En somme, il était dans le domaine financier avec les assurances, le développement immobilier, le commerce au détail, la grande industrie, les services publics (téléphone), l’agroalimentaire (beurrerie et fromagerie), le tourisme (hôtel) et finalement l’agriculture, puisqu’il était également propriétaire de plusieurs  grandes fermes. Il touchait à beaucoup de secteurs d’activité économique.

Dans une conférence prononcée le 6 février 2011, Jacques Brière mentionnait que Paul Tourigny s’était procuré au début des années 1900 de vastes terres que les Sœurs de Québec et les Barons de l’industrie du bois s’étaient départis devant les Plaines d’Abraham, et que celui-ci a par la suite vendu tous les terrains, contribuant grandement à sa fortune. Il fut également président de la compagnie immobilière Parc Victoria qui comprenait 1600 lots vendus à ceux qui voulaient se bâtir près du centre-ville.

À la suite de tout cela, il nous est facile de constater l’énorme pouvoir que pouvait disposer Paul Tourigny, tant au niveau politique qu’économique et sociale. Son influence était tellement grande qu’il était alors tout à fait normal de le retrouver dans pratiquement toutes les sphères de la société. 

Parmi ses temps libres, il fut également maire de Victoriaville de 1892 à 1897, de 1900 à 1905 et finalement de 1906 à 1911. Avant tout cela, il fut conseiller municipal en 1885. Fait rare à souligner, il fut également député libéral d’Arthabaska de 1900 à 1916, en plus d’être maire de la ville. Au sein de sa collectivité, il fut parmi les membres fondateurs du Club Chalet des Cèdres et président fondateur de la Chambre de commerce.

Nous sommes donc en mesure de voir que, de par ses multiples implications financières diverses, les entreprises de Paul Tourigny eurent une influence directe sur près de 2000 travailleurs, ce qui représente pour l’époque un poids énorme en termes de responsabilités et d’influence pour une ville comme Victoriaville. Tout cela, c’est sans compter le nombre de travailleurs dans son magasin général, son magasin de meubles et ses multiples fermes agricoles. Nous sommes ainsi en mesure d’affirmer qu’une grande partie des travailleurs de Victoriaville étaient de ce fait redevables aux multiples investissements de Paul Tourigny dans son milieu. Faut-il le rappeler que ses participations financières étaient en grande partie concentrées au niveau régional, principalement à Victoriaville et quelques-unes à Warwick, Princeville et Saint-Valère. À notre connaissance, la seule exception à la règle fut son implication financière dans l’industrie du cuir de Québec.

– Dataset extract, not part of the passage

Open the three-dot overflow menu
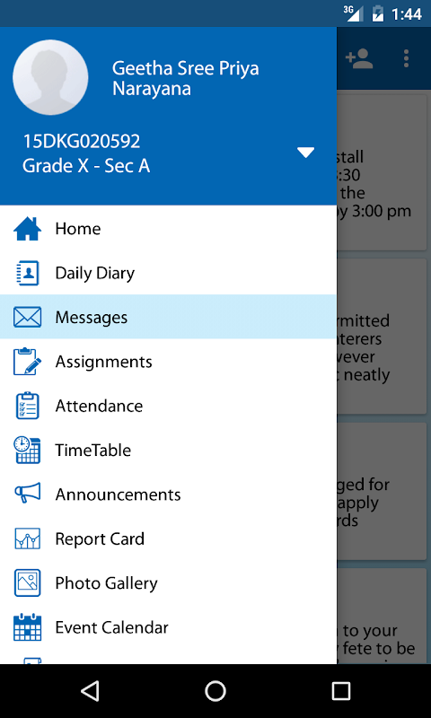Screen dimensions: 431x718 click(406, 58)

Je trouve dommage qu’un grand bâtisseur de Victoriaville ne soit aussi peu reconnu par son milieu. Il m’apparaît normal d’être fier des gens de notre milieu, de rendre hommage à des gens comme l’aréna Jean Béliveau, l’aéroport André Fortin, le parc industriel F.E. Alain. Je pense sérieusement que nous nous devons d’y penser et de voir à réparer cet oubli important de notre passé.

J’interpelle de ce fait nos élus, nos représentants économiques, nos leaders à tenter de voir comment nous pourrions réparer cette lacune majeure de notre histoire, à moins que collectivement, nous souffrions de cette terrible maladie qu’est l’oubli de notre passé.